L'expression « Grèce antique » renvoie à la civilisation des peuples de langue et de culture grecques durant l'Antiquité. On entend parfois plus précisément par Grèce antique la Grèce classique, en particulier l'Athènes du Ve siècle av. J.-C., celle de Périclès et de la tragédie, et celle du IVe siècle av. J.-C., de Platon et d'Aristote. Toutefois, la culture grecque s'est développée plus tôt : les épopées de l’Iliade et de l’Odyssée remontent sans doute au VIIIe siècle av. J.-C. Elle a aussi conservé un réel dynamisme au cours des siècles suivants, pendant lesquels elle s'est étendue dans de nombreuses autres régions. En Orient, après les conquêtes d'Alexandre le Grand, la culture grecque s'est mêlée aux cultures antérieures pour donner naissance à la civilisation hellénistique. Dans le bassin méditerranéen, la culture grecque a joué un rôle décisif, notamment du fait de l'influence qu'elle eut à Rome, où le grec devint la langue du savoir utilisée par les élites, et de l'influence qu'elle exerça dans le monde arabo-musulman, qui traduisit en arabe de nombreux traités grecs. C'est ainsi que certaines productions politiques et culturelles du monde grec ont eu un rôle majeur dans le développement de la civilisation occidentale.

Les chercheurs estiment souvent que les Grecs sont à l'origine d'une nouvelle manière d'appréhender le monde, affranchissant la pensée des dogmes religieux[1]. Contrairement aux grandes religions monothéistes, la religion grecque est avant tout basée sur l'orthopraxie - il est en ce sens impossible de parler de dogme - et met l'homme au cœur de ses réflexions[2].

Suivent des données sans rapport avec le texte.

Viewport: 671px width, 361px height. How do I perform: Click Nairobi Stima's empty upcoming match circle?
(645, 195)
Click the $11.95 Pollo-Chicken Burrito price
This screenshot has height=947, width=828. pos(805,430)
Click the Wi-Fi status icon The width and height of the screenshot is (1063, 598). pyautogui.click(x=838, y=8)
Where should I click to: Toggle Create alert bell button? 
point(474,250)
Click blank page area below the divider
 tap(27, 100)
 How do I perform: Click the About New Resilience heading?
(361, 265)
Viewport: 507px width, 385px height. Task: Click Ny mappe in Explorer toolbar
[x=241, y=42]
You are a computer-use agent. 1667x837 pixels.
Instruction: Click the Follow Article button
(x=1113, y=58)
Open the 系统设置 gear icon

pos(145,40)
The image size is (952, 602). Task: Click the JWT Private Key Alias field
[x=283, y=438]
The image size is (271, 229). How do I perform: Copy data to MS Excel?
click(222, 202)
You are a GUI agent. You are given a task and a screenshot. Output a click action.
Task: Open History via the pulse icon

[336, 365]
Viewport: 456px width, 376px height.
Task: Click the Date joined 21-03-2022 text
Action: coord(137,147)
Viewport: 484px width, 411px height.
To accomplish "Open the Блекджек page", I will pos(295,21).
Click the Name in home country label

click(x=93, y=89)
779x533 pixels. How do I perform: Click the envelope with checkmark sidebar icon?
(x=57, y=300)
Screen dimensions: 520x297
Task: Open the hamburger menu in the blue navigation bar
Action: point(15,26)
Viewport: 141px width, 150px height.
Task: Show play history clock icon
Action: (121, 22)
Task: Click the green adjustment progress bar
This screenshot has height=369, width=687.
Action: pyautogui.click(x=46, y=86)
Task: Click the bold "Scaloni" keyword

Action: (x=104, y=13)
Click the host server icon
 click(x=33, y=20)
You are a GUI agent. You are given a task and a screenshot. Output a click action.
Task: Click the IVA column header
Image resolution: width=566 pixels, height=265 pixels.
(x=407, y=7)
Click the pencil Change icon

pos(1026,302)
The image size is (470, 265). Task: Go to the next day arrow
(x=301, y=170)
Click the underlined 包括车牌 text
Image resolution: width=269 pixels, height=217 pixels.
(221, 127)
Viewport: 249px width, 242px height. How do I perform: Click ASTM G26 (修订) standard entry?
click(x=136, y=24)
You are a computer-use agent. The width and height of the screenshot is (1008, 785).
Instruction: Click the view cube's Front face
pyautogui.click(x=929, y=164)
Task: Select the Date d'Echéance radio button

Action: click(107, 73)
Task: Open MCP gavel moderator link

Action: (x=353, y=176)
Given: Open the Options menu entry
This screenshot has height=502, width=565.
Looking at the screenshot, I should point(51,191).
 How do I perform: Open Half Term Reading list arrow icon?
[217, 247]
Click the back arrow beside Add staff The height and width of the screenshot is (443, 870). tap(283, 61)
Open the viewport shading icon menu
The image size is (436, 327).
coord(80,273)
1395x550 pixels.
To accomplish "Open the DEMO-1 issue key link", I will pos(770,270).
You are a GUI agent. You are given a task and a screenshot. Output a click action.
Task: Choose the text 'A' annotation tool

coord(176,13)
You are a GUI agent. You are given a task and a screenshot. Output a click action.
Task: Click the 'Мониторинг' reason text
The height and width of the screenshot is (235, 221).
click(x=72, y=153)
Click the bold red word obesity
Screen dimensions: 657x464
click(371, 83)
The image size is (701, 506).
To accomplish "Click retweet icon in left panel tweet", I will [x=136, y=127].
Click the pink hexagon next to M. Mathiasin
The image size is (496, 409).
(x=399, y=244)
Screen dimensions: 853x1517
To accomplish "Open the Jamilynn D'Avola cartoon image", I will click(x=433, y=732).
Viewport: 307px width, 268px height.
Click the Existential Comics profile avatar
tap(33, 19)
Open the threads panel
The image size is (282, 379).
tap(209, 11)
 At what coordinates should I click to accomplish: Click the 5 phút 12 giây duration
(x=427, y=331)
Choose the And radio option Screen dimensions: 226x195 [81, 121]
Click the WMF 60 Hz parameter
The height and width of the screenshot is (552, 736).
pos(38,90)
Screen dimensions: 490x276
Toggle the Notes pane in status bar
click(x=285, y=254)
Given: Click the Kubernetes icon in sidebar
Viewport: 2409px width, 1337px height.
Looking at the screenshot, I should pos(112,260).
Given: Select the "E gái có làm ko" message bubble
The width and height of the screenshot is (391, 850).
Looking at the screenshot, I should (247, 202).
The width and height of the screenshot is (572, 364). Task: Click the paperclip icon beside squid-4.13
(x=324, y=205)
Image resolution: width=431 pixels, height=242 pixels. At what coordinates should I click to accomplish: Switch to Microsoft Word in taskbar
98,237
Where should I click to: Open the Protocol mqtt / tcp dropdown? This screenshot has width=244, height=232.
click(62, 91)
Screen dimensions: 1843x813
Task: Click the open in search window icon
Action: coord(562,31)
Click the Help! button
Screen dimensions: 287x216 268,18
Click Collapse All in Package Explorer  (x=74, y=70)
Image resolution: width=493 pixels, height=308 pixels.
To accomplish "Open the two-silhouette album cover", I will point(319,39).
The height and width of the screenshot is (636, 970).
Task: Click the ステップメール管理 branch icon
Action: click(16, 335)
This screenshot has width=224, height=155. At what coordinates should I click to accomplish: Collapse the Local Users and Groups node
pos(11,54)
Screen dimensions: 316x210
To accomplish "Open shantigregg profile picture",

On considère les Grecs comme les fondateurs de la philosophie (les présocratiques, Socrate, Platon, Aristote, etc.). Inventeurs de la logique, ils peuvent être considérés comme des précurseurs de l'investigation scientifique (physique, mathématiques, astronomie)[3]. La littérature grecque eut sans doute longtemps moins d'influence que celle de ses imitateurs romains. L'art grec reste considéré comme un modèle de l'équilibre classique.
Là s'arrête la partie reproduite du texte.